Who’s next to get bumped to the bench? Clint Frazier would seem to be the logical choice. The Yankees have made it abundantly clear that despite being named the starting leftfielder in spring training, Frazier already is on shaky ground. They've been sitting him for 37-year-old Brett Gardner more than anyone expected this early.
Unfortunately for Frazier, he hasn’t done much to dissuade them. Not only is he hitting .167 (6-for-36) with 14 strikeouts, but he has a streak of 66 consecutive plate appearances without driving in a run, the second-longest in the majors. Only Cleveland’s Josh Naylor has been worse (97).
But it probably hasn’t been easy for Frazier to play in Gardner’s shadow. That isn’t very helpful for a young player’s confidence, especially once you’ve been given the long-coveted starting job, only to have it feel like a three-week rental.

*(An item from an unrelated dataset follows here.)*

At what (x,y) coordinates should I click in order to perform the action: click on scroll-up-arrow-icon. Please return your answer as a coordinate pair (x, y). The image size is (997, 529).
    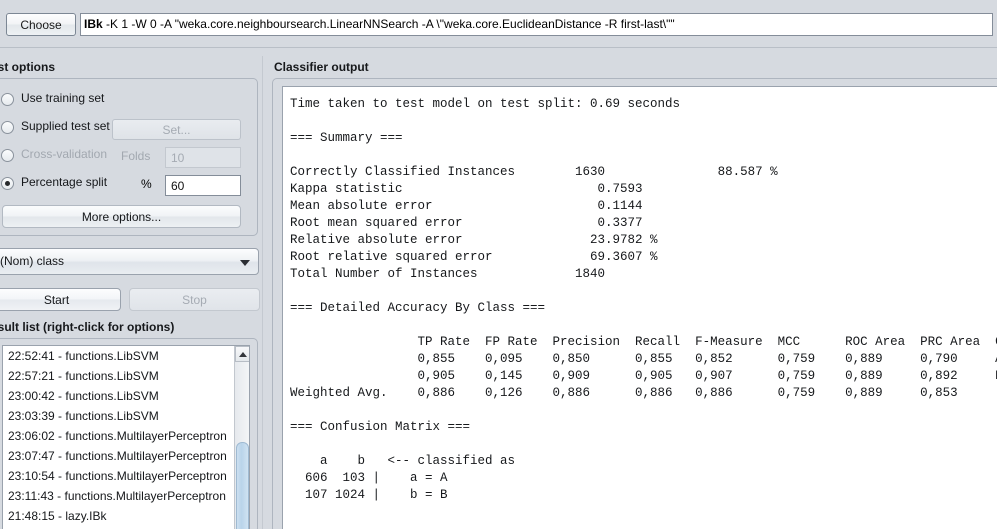
    Looking at the image, I should click on (242, 354).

In the third inning Sunday, it looked as if Frazier’s head was elsewhere when he failed to make a routine throw to second base to prevent Yandy Diaz from moving into scoring position on Manuel Margot’s sacrifice fly. Frazier just flung the ball randomly to the infield, in the direction of Cole and LeMahieu, and Diaz easily scooted for second.

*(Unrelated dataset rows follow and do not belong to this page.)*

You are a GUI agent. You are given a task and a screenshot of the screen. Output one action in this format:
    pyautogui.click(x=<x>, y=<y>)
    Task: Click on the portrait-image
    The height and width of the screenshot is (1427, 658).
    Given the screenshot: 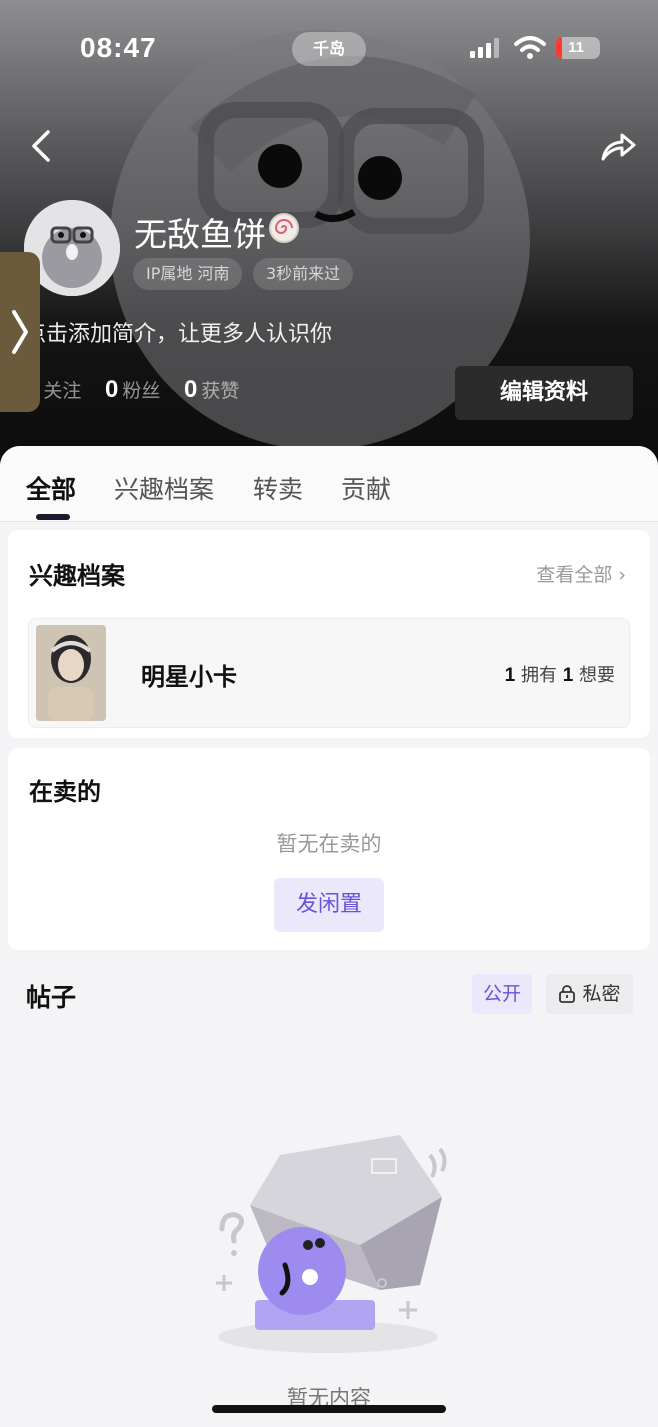 What is the action you would take?
    pyautogui.click(x=71, y=673)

The Yankees didn’t get burned by that particular blunder, but Frazier’s random throw was indicative of the team’s sloppy play overall, just like Hicks twice kicking the ball around in center.
The Rays live in those margins, and as a result, they were able to dent Cole just enough to deal the Yankees their 18th loss in the teams’ last 23 meetings.
If the Yankees were hammering balls all over the Bronx, as they’re built to do, then maybe Cole doesn’t have to sweat getting beaten on a changeup to Yoshi Tsutsugo — a .189 hitter since coming to the majors last year — for the tiebreaking RBI double in the seventh. But everyone is choking on the exhaust fumes from this sputtering offense.
"For several of our cylinders that we lean on to not be clicking at the same time and kind of misfiring, this is a bit less than ideal, certainly," Cole said. "But we have too much experience, and players that have been through adversity before, to really be surprised by it. You play this game long enough, you’re going to go through some crap."
Bruce is free of that now. As for the Yankees he leaves behind, they’re still waist-deep in it.